Stored data entries:
◇ ◇ ◇ ◇

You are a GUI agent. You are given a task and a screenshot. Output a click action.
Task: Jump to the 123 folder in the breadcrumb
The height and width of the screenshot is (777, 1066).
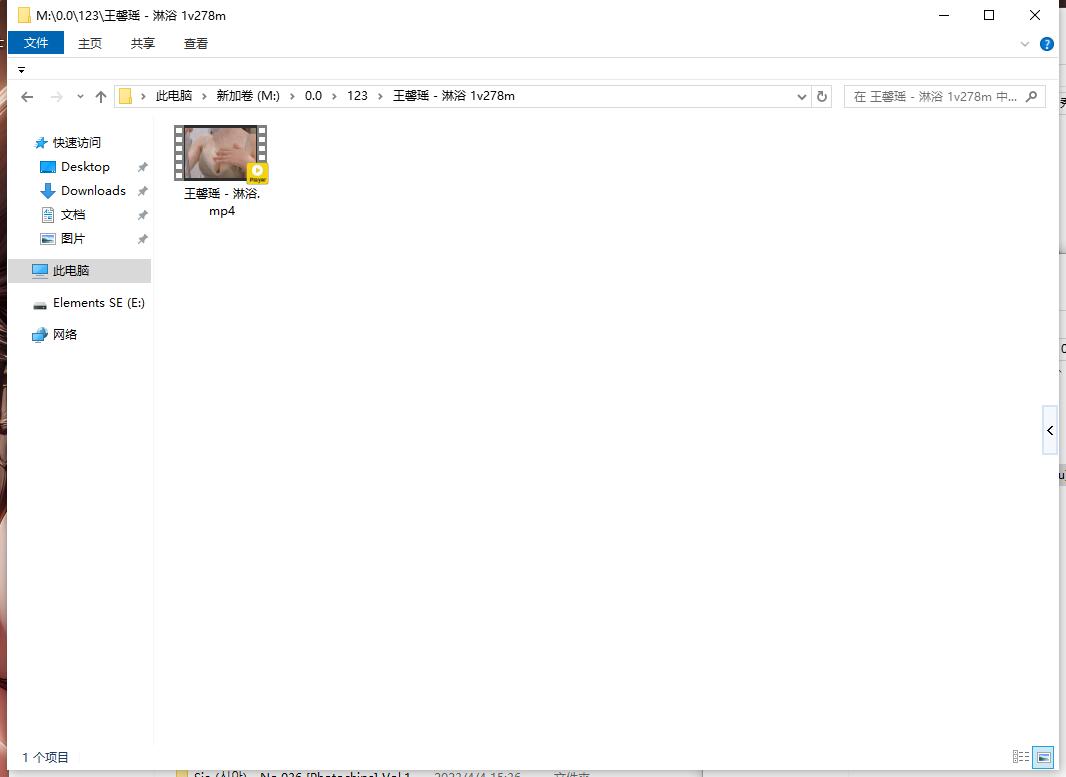357,96
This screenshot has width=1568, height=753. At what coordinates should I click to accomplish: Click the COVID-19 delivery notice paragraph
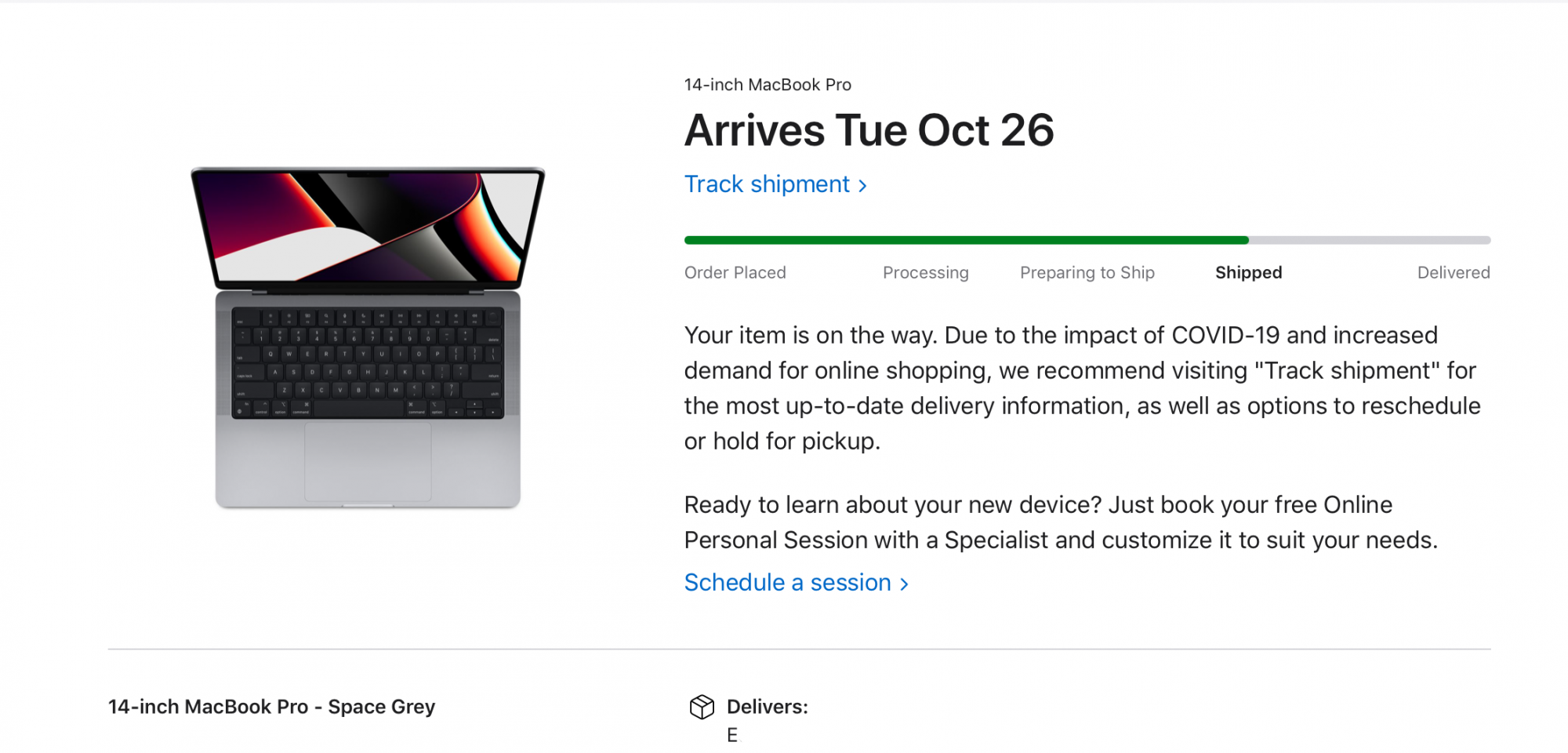(1082, 388)
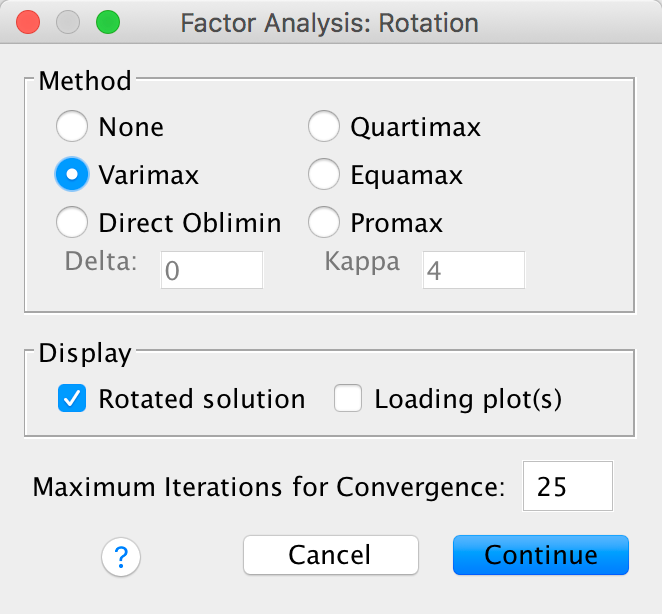Enable the Loading plot(s) checkbox

click(348, 399)
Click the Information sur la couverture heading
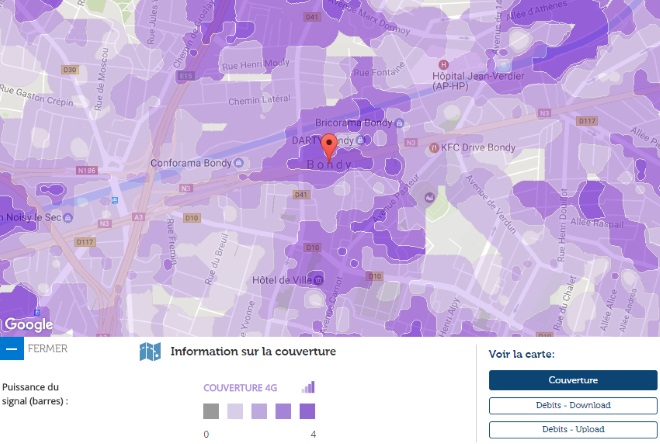This screenshot has height=444, width=660. point(253,352)
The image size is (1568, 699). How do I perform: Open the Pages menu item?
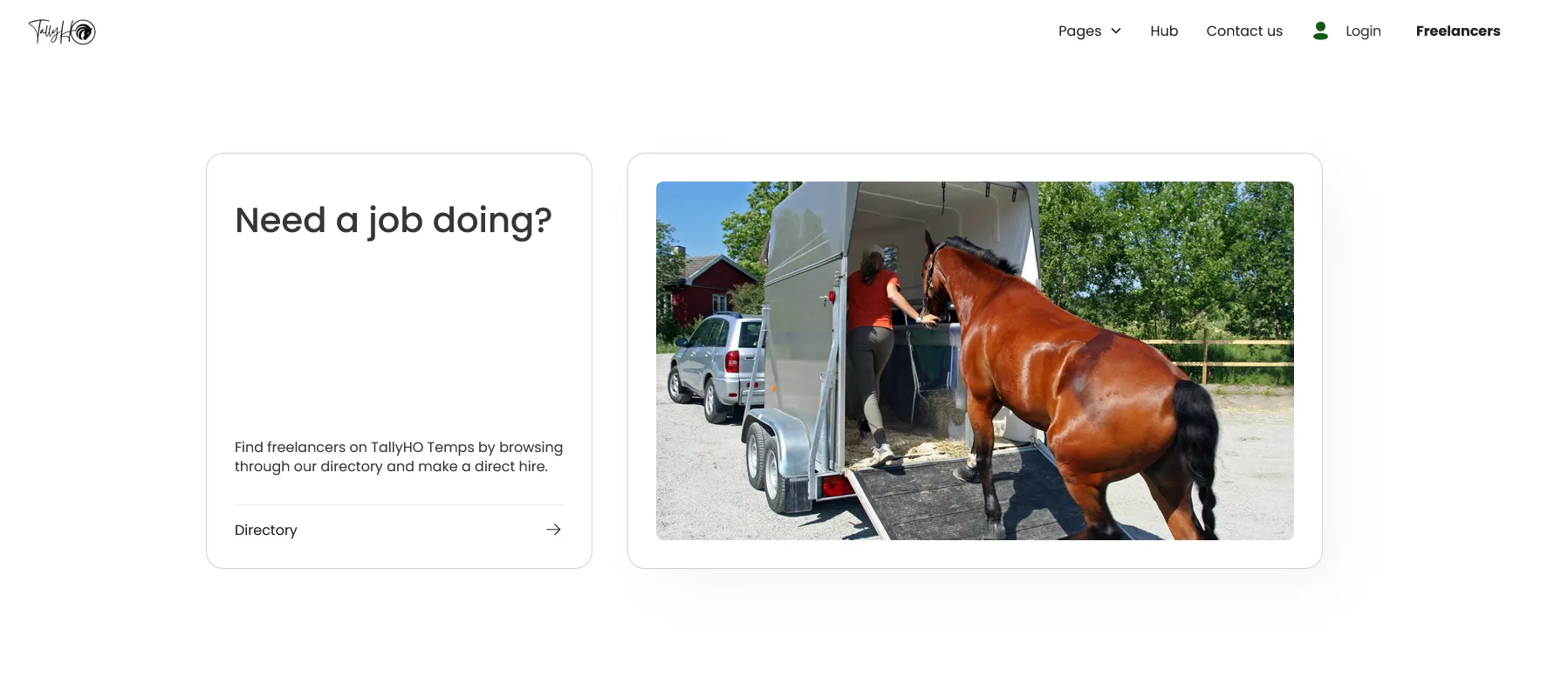[x=1079, y=31]
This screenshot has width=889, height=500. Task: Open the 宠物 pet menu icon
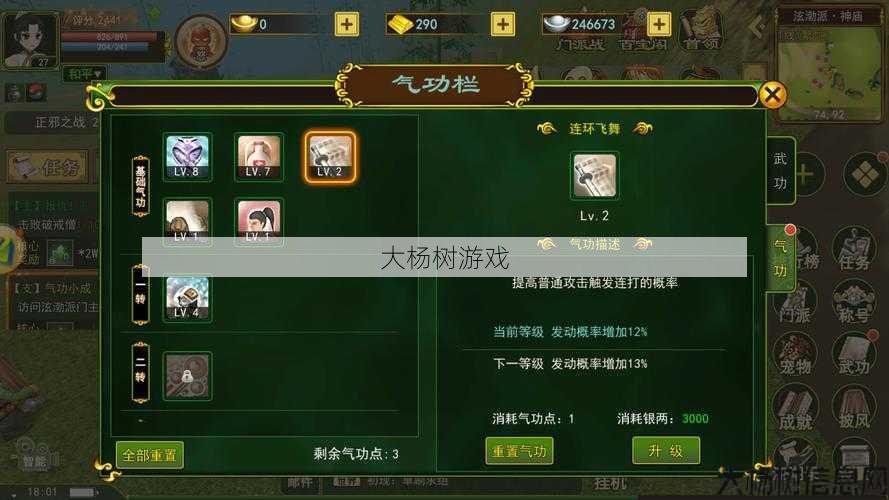[795, 355]
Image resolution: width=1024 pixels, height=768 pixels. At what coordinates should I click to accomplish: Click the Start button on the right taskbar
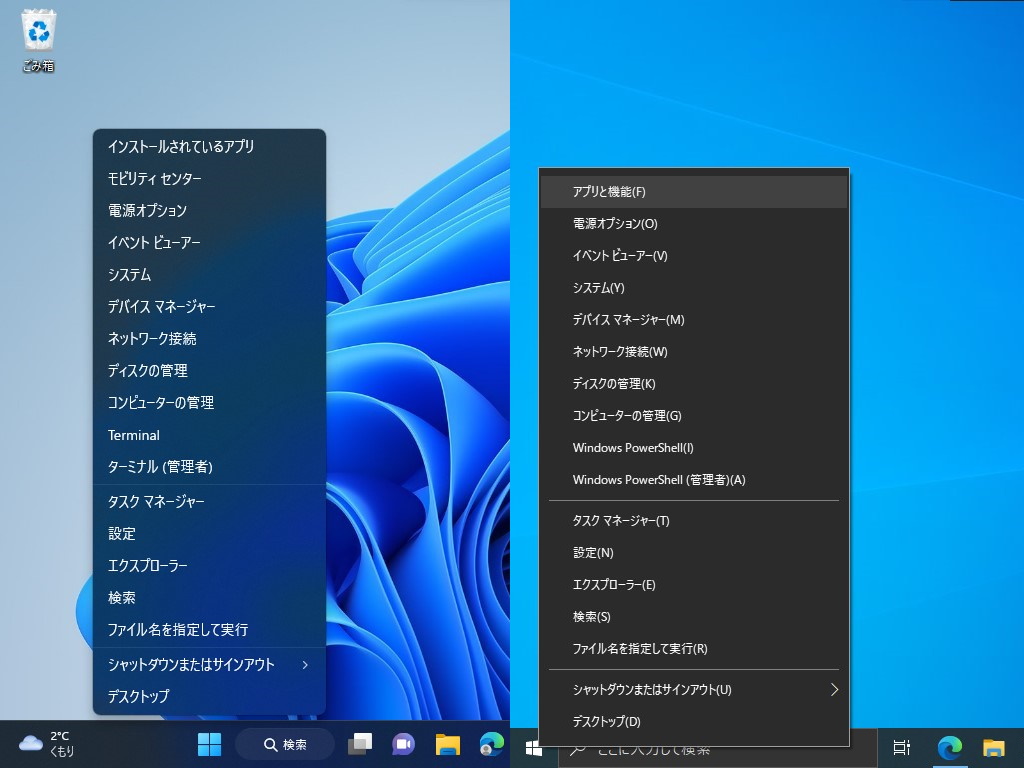click(535, 747)
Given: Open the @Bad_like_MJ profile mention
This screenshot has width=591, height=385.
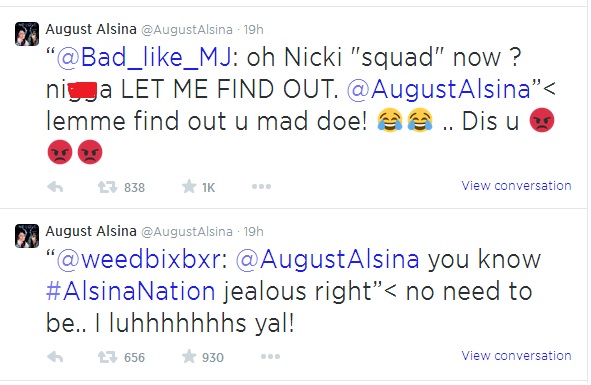Looking at the screenshot, I should pyautogui.click(x=144, y=58).
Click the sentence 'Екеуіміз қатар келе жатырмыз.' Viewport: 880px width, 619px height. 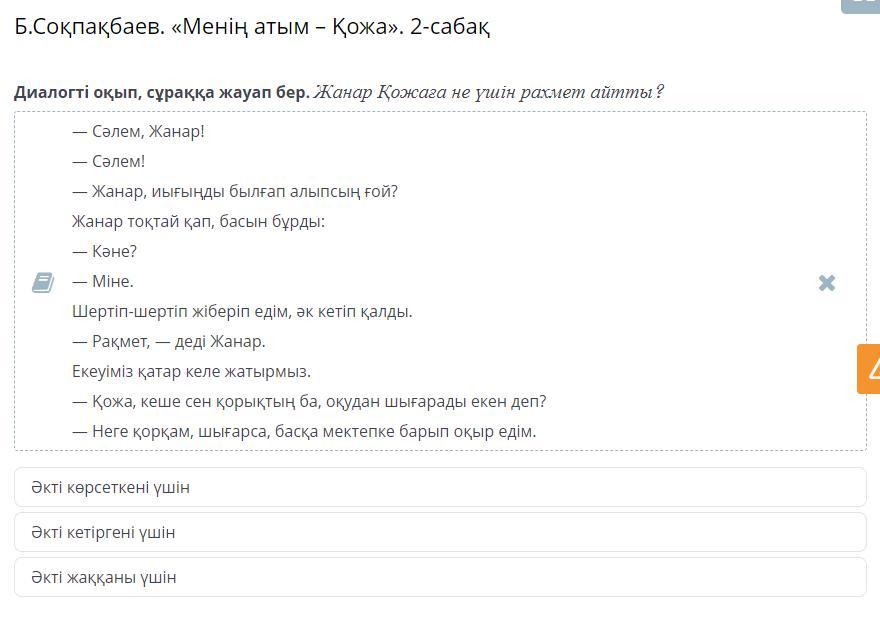[x=191, y=371]
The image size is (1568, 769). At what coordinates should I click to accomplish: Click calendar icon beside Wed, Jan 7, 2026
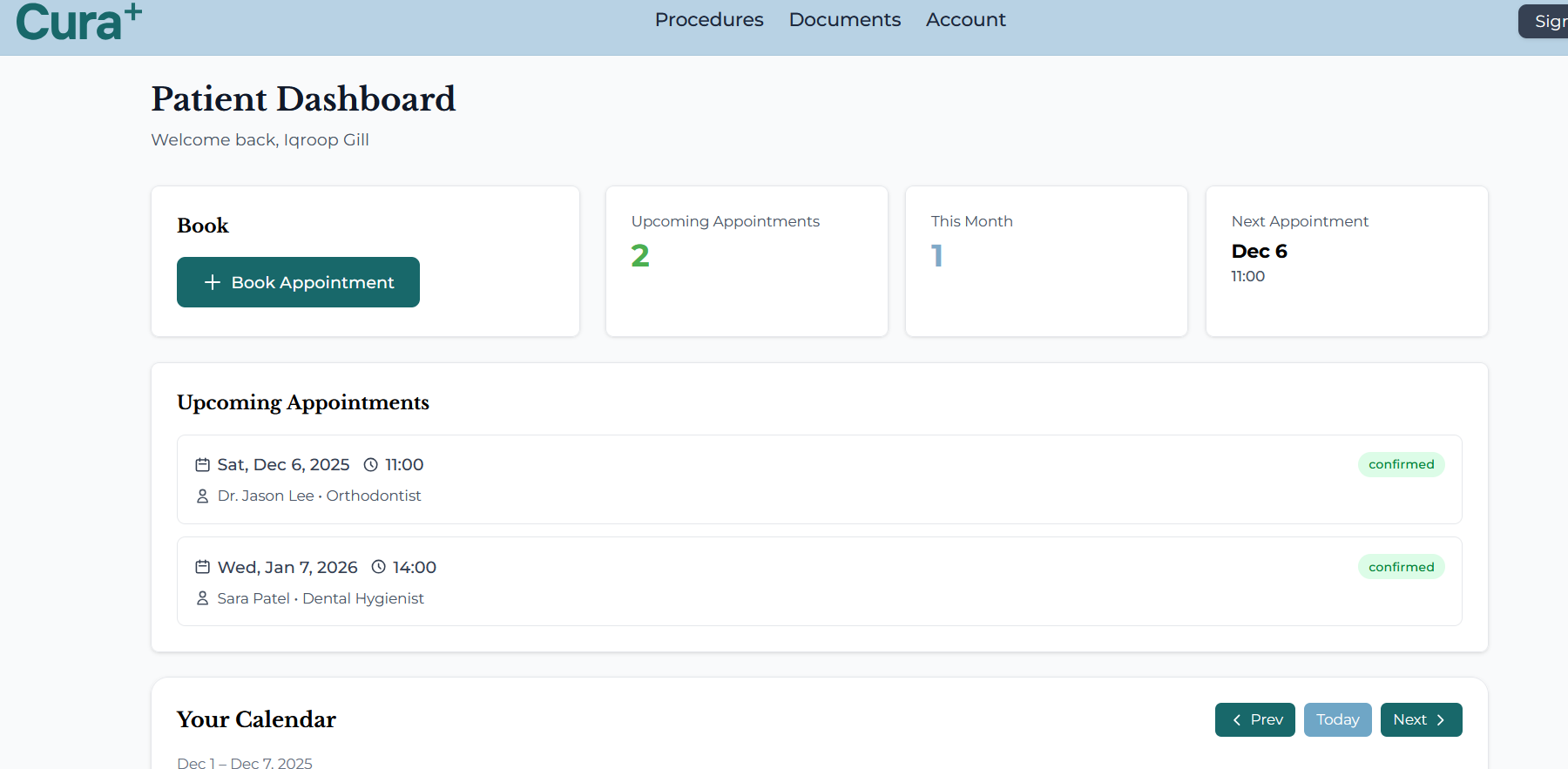tap(202, 568)
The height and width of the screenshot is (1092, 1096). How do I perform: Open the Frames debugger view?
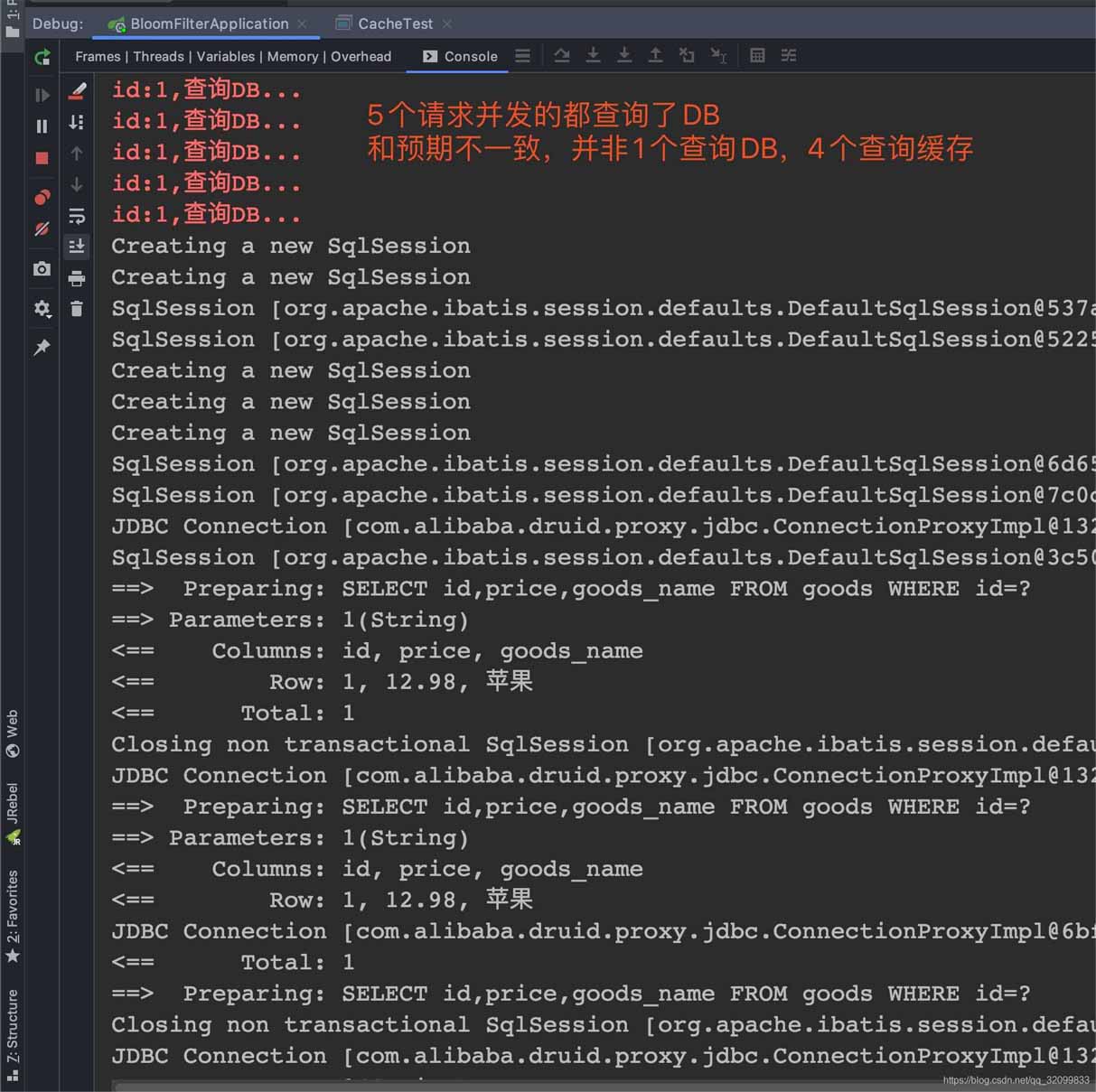pos(98,56)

◇ ◇ ◇ ◇

Starting at the line containing "This screenshot has width=1568, height=753." and stopping at the line containing "Given: Open the @Bad_like_MJ profile mention", output every line above exactly, both ends included, with pictures omitted.

This screenshot has width=1568, height=753. At what coordinates should I click to accomplish: Click the COVID-19 delivery notice paragraph
(1082, 388)
Enable the Loading plot(s) checkbox

click(348, 399)
Click the Information sur la couverture heading
This screenshot has height=444, width=660. point(253,352)
The image size is (1568, 699). How do I perform: Open the Pages menu item?
[x=1079, y=31]
This screenshot has width=889, height=500. Task: Open the 宠物 pet menu icon
[795, 355]
Image resolution: width=1024 pixels, height=768 pixels. At what coordinates should I click to accomplish: Click the Start button on the right taskbar
click(535, 747)
Given: Open the @Bad_like_MJ profile mention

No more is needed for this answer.